0 #6 COMMENT_TITLE_R E Morocco: To March or Not To March on February 20?zizou 2011-02-18 02:05
i am very sure that in morocco people are ok and our poor still manage to put food on the table and take vacation that is a reality whether we like it or not there are certain things that need to change for example employment : a lot of key jobs are only given trough connections and that limits the people with real qualification and experience the opportunity and eleminate equal opport between everybody. i now that luck of money and other things bring hate toward every thing and everybody but uder this circumstances we should take a step back and think before saying and doing anything its a hall country that may suffer for some one comment. last thing our king is an honnest and hard working king
0 #5 Your futureDan 2011-02-17 20:48
Moroccans have two choices change the course for better future or keep supporting a corrupt government.
You make the choice?
0 #4 Wa si Hasan!Robert 2011-02-17 20:07
"In fact, there are a considerable number of ordinary Moroccans inside and outside the country (Moroccans living overseas) that are adamantly against the March for fear of violence, bloodshed and hostility." What’s your source for this claim? Survey results? Overwhelming volume of calls you received? Is it your assumption? Could you please substantiate this claim? Overall, I really liked your attempt to discuss the pro- and the anti-march campaigns stating arguments from both sides but injecting this sort of claims in the middle of the article, unfortunately, discredits your objectiveness. I fully understand that Moroccan government would stand firmly behind your claim and rightly applaud this kind of analysis but is it really our role to appease our "dear" government when it's time to press them hard on human right, freedom of speech and true democracy issues? I assume that you live in the Land of the Free. How does it feel? Are our countrymen less human than Americans? Do we deserve less freedom and social justice than western citizens? Why not fight for the same ideals in Morocco? When is the right time to do such fight? Another 50 years? I’m appalled to read some people who repeatedly try to distance the king from the "crooks" around him or some people who think that criticizing the king and his policies is anti-Moroccan! As soon as the king assumed the political power, he should be ready for all sort of criticism because that’s how the political game is played everywhere and Morocco is certainlky not the exception. Our king can not, and should not, have it both ways. In addition, it’s wrong to think that Morocco = king.

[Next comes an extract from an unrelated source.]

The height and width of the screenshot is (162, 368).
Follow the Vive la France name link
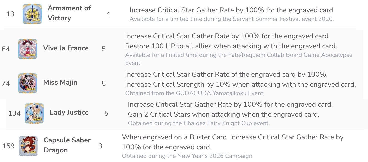(x=66, y=48)
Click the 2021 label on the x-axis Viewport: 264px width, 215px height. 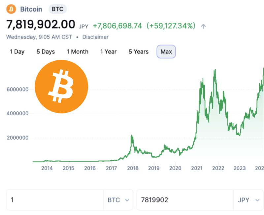(197, 168)
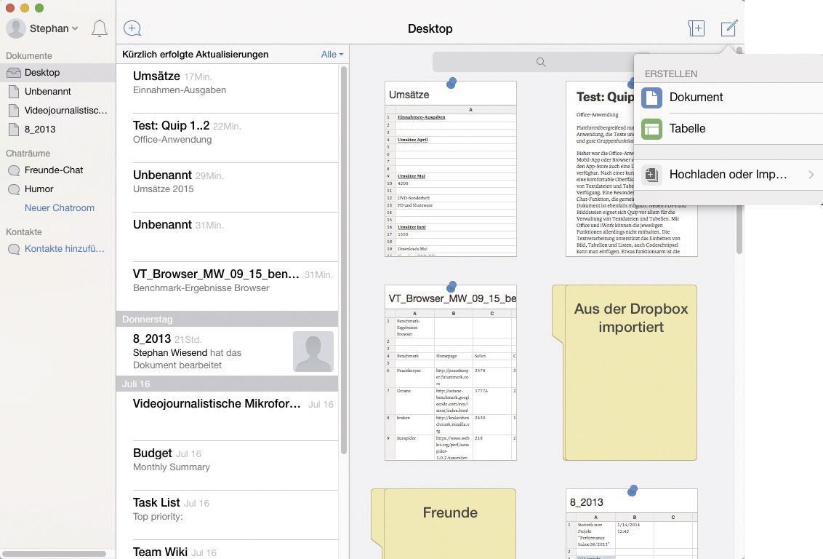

I understand that our indoctrination through Attarbia AlWatania, while growing in Morocco, made us believe that sovereignty in Morocco is indissoluble from the monarchy but in reality, and this is what February 20 movement is fighting for, sovereignty of Morocco must be embodied in the People (citizens at this time not subjects anymore).
0 #3 COMMENT_TITLE_R E Morocco: To March or Not To March on February 20?Bladchange 2011-02-17 05:56
My question to you all, why is this taking place on Sunday, why not Monday or Friday?
0 #2 COMMENT_TITLE_R E Morocco: To March or Not To March on February 20?Bonifas 2011-02-17 04:11
What happened in Tunisia and Egypt will NEVER happen in Morocco. Very simple. For every marcher, you will see 2 cops in civilian clothing.
Morocco is the exception, we let everyone do their things and we do our own. This time we know that things are moving in the right direction, if only the king can rid himself from the crooks, We have Naciri who broke the law and getting his son away from the law without any consequences, How can the King look good when he accepts people like these are his ministers?
0 #1 COMMENT_TITLE_R E Morocco: To March or Not To March on February 20?riffi 2011-02-16 23:50
I think this march in morocco is more about the freedom of religion than politics.I just came from morocco a month ago,I met some friends of mine from the 70's who were christians and still are,those friends are fed up of the governement hypocrisy concerning the freedom of religion,they are stating that the governement slogan is always moroccan culture and religions are islam and judaism why not christianism.I surfed a lot the web and I found out most of it is leading to the religion than any other thing.something to meditate.